Ich bin aufrichtig zerknirscht, dass mein letzter Blog an dich so harsch formuliert war. Wie konnte ich nur so kleingeistig sein und nach einem einzigen lauen Treffen mit dir ernsthaft fürchten, dass wir uns verlieren könnten?

Asche über mein eigensinnig mäkelndes Haupt! Zum Glück ist der grosse Wassermann von weiserer Natur und hatte somit auf eigene Faust Tickets für das Konzert in Lucca besorgt. Ich selbstgerechter Sturkopf hätte ansonsten das berührendste all deiner Konzerte glatt verpasst, einfach so, weil mein Ego mal eben etwas betupft war.

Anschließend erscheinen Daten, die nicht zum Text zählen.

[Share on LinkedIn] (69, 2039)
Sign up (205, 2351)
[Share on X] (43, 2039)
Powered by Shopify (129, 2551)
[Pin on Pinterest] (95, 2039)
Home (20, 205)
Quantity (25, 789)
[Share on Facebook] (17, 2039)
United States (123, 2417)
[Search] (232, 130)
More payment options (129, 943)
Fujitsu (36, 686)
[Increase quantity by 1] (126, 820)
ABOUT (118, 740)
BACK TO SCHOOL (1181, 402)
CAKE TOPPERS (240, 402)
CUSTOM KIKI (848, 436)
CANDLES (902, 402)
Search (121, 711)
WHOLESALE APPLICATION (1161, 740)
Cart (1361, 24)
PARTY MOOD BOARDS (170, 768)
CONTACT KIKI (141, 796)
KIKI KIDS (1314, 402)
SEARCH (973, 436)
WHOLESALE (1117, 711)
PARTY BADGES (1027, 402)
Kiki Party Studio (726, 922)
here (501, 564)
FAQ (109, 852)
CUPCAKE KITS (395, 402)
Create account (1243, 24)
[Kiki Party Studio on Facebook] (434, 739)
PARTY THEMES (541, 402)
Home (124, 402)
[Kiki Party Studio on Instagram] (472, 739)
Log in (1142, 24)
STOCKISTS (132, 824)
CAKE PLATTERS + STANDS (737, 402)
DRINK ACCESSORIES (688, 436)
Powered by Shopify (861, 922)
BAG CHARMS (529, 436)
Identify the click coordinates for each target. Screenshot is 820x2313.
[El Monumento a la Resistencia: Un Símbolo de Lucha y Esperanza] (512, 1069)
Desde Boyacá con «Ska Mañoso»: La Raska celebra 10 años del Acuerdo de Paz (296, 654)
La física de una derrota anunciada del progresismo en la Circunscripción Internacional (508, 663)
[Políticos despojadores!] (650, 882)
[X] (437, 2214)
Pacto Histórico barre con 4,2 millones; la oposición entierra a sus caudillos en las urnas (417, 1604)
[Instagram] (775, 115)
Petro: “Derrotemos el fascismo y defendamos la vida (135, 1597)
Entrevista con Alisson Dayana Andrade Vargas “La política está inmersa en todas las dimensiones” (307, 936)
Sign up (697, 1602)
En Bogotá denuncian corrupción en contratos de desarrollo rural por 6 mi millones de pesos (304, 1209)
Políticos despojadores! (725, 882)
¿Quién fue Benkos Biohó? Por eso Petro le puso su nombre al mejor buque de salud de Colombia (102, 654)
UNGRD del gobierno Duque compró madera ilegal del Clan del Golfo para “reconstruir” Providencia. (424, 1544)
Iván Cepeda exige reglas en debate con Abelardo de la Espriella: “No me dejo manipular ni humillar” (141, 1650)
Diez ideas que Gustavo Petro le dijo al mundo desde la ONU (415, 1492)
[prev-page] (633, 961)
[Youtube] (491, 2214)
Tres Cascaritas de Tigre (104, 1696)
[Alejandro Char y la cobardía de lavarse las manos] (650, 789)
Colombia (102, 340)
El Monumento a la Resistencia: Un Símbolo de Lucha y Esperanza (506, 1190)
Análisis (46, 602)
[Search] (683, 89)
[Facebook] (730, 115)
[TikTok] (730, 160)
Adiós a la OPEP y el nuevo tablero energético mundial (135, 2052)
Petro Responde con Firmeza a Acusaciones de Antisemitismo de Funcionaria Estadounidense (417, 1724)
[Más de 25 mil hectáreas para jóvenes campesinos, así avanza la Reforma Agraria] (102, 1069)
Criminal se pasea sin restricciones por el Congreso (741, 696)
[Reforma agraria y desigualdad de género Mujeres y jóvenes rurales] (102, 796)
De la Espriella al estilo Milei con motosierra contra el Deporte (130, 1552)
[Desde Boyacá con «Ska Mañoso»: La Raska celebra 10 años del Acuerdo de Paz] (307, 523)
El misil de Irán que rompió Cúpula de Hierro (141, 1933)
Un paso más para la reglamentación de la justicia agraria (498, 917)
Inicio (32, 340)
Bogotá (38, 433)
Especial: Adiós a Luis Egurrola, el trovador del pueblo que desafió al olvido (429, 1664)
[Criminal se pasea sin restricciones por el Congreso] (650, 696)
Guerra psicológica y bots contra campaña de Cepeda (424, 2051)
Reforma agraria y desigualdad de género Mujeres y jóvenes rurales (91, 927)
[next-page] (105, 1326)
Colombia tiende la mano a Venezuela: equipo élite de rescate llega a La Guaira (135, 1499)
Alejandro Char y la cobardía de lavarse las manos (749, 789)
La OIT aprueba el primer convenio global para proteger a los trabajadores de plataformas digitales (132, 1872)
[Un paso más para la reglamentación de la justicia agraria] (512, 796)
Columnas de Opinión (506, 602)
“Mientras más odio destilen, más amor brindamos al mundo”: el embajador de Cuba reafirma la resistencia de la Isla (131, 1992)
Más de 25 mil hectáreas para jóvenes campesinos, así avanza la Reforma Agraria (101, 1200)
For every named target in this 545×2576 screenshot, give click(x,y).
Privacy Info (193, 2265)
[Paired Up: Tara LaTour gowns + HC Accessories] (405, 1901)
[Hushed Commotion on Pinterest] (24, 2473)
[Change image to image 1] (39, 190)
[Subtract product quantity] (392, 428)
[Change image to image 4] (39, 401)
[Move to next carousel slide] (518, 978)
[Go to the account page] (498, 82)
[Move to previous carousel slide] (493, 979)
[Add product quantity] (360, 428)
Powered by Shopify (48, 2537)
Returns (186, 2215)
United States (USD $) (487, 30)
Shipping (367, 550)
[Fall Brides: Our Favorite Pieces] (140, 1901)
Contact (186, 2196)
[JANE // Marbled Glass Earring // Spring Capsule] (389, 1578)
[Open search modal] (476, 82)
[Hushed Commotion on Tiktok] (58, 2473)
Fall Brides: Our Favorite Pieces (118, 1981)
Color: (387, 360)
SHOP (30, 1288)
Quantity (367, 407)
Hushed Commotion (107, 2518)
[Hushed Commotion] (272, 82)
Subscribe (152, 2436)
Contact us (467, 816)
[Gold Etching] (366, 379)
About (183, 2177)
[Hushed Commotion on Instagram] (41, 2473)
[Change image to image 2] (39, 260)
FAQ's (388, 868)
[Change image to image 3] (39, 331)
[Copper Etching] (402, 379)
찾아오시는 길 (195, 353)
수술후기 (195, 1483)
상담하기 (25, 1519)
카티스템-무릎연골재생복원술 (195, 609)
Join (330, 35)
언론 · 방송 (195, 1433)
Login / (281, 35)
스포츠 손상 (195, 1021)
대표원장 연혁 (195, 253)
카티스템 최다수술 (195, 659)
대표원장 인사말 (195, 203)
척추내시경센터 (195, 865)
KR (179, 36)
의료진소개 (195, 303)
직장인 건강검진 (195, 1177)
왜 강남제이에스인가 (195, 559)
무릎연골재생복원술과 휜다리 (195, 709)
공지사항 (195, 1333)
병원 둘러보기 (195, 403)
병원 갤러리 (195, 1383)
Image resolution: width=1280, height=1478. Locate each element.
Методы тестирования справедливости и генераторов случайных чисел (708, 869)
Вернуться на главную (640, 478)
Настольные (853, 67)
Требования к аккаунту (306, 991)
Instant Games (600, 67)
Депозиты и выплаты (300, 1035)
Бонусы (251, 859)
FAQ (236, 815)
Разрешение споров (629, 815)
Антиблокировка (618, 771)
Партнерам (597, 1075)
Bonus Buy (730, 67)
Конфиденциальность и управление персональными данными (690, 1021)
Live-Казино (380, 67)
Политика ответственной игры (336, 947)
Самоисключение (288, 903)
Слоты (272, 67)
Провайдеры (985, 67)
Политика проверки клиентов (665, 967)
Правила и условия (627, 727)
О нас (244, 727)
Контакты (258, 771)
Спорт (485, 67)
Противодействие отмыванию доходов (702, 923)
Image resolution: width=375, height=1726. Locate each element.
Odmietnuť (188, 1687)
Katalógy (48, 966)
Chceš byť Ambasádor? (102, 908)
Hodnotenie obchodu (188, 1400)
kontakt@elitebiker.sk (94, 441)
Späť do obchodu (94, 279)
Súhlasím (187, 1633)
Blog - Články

So aber sassen wir auf der grossen Piazza in den warmen Mauern von Lucca, die Luft roch nach Zypressen und Olivenöl. Köstlich kitschig die Kulisse und friedlich, fröhlich die sommerliche Stimmung.

Und dann standst du auch schon auf der Bühne, pünktlich, wie seit Jahrzehnten. Und doch war da irgendetwas anders: Deine Bewegungen langsamer und verzögert und deine bis anhin so schlanke Statur breiter, aufgedunsen gar. Und auf der Grossbildleinwand sah ich, gestochen scharf, einen alten Mann.

Aber dann begannst du zu spielen und wenn du spielst, spielst du noch immer wie ein Gott, nur eben besser! Auch deine Stimme hat noch immer die Kraft deiner jungen Jahre. Und ganz nebenbei hattest du an diesem Abend das Repertoire einzig und allein für den grossen Wassermann und mich zusammengestellt, dafür danke ich dir aus vollstem Herzen!

Und in einer Songpause dann sprachst du von Pensionierung. Und davon, dass dich das Touren zusehends ermüdet und die Zeit gekommen ist, daheim zu bleiben und sich in einem bequemen Sessel ein Bierchen zu gönnen. Scherzend kam das daher, unaufgeregt natürlich, wie es deine Art ist. Aber ich wurde hellhörig und den Verdacht nicht los, dass du vielleicht krank bist. Und mir wurde klar, in einem einzigen schmerzhaften Moment, dass du eines Tages nicht mehr da sein könntest. Weg von dieser Welt. Weg von mir. Und ich zurückbleibe. Mit gebrochenem Herzen.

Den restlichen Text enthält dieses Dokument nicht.